Document Type

Article

Publication Date

2015

Publication Citation

15 Nevada Law Journal 882 (2015)

Abstract

Fairness is a foundational concept in American jurisprudence. Yet when evaluating our system of civil procedure, debate surrounds how to reconcile the competing ends of our civil justice system. While scholars agree that our civil justice system must vindicate rights, deter wrongful conduct, respect human dignity, and enhance social welfare and efficiency, scholars disagree on how best to reconcile these ends. Doubtless, the tension between these plural ends poses difficulty when courts, civil rule designers, and legislators balance and weigh the costs and benefits of different civil procedural rules and constitutional safeguards under the Due Process Clause. Notably, courts face this vexing difficulty when conducting the cost-benefit analysis envisioned by Mathews v. Eldridge under the Due Process Clause, and upon amendment of the Federal Rules of Civil Procedure, federal courts will face this difficulty under newly amended Rule 1.

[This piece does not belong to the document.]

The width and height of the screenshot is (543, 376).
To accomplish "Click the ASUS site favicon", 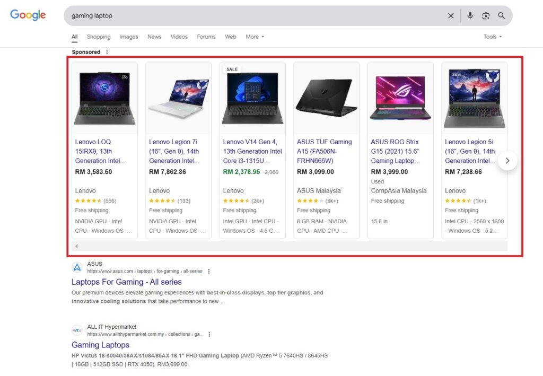I will (x=77, y=267).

This difficulty poses several intertwined questions. Is the Mathews v. Eldridge conception of cost-benefit analysis under the Due Process Clause consistent with how the public experiences tradeoffs between procedural justice and cost? Does the public, for example, treat procedural justice as an ordinary monetizable consumer preference, or does the public experience procedural justice as a deeply human, sacred, moral, and dignitary value? In addition, newly amended Rule 1 now affirmatively requires parties to weigh and strike procedural tradeoffs. Yet, a crucial threshold question remains—how do members of the public experience these tradeoffs; how would members of the public, for example, experience tradeoffs between procedural fairness and cost?

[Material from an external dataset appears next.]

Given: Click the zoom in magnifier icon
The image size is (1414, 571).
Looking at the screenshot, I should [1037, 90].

Consistent with the themes of the inaugural Conference on Psychology and Lawyering, we draw on psychological science and harness psychological experiments to investigate these questions. First, we examine whether the public is willing to pay to upgrade from procedural unfairness to procedural fairness. Relatedly, we examine the public’s maximum willingness to pay to enhance procedural fairness. Next, we examine whether the public is willing to accept payments to downgrade from fair process to unfair process. Stated another way, is the public willing to monetize and exchange the procedural justice afforded to them? Thus, we examine the public’s minimum willingness to accept the descent from procedural justice to procedural injustice. Last, we examine whether these willingness-to-pay (“WTP”) and willingness-to-accept (“WTA”) values vary with the underlying interests at stake. In this way, and joining in the collective efforts of those who seek to coalesce the field of psychology and lawyering, we illustrate how Law & Psychological Science, a form of naturalized legal inquiry and behavioral realism, that examines legal problems by infusing law with insights from the psychological and behavioral sciences, can be harnessed in the realm of civil procedure and dispute system design to cast new light on vexing problems to benefit courts, procedural regulators, and legal professionals.

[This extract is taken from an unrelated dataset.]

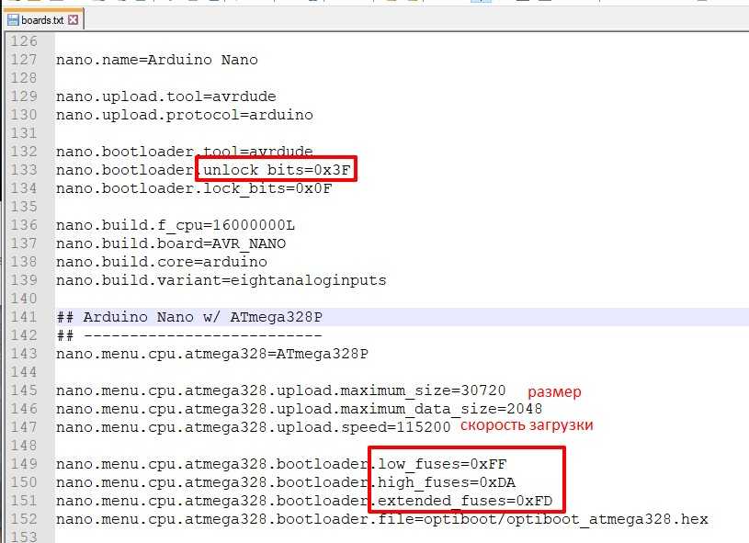
Task: Click the nano.build.f_cpu=16000000L line
Action: pyautogui.click(x=175, y=225)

The Article proceeds as follows: in part I, the Article offers a theoretical orientation, presenting social-psychological research on procedural justice, taboo tradeoffs, relational theory, and the sacred-value protection model. In part II, the Article reports an experiment conducted with members of the American public, discussing first methods then results. In part III, the Article presents a general discussion regarding the implications of this research on procedural regulation, including implications for the cost-benefit analysis envisioned by Mathews v. Eldridge under the Due Process Clause and concerns raised under newly amended Rule 1, and turns then to civil procedure pedagogy. Last, the Article closes with next steps for this line of research and conclusions.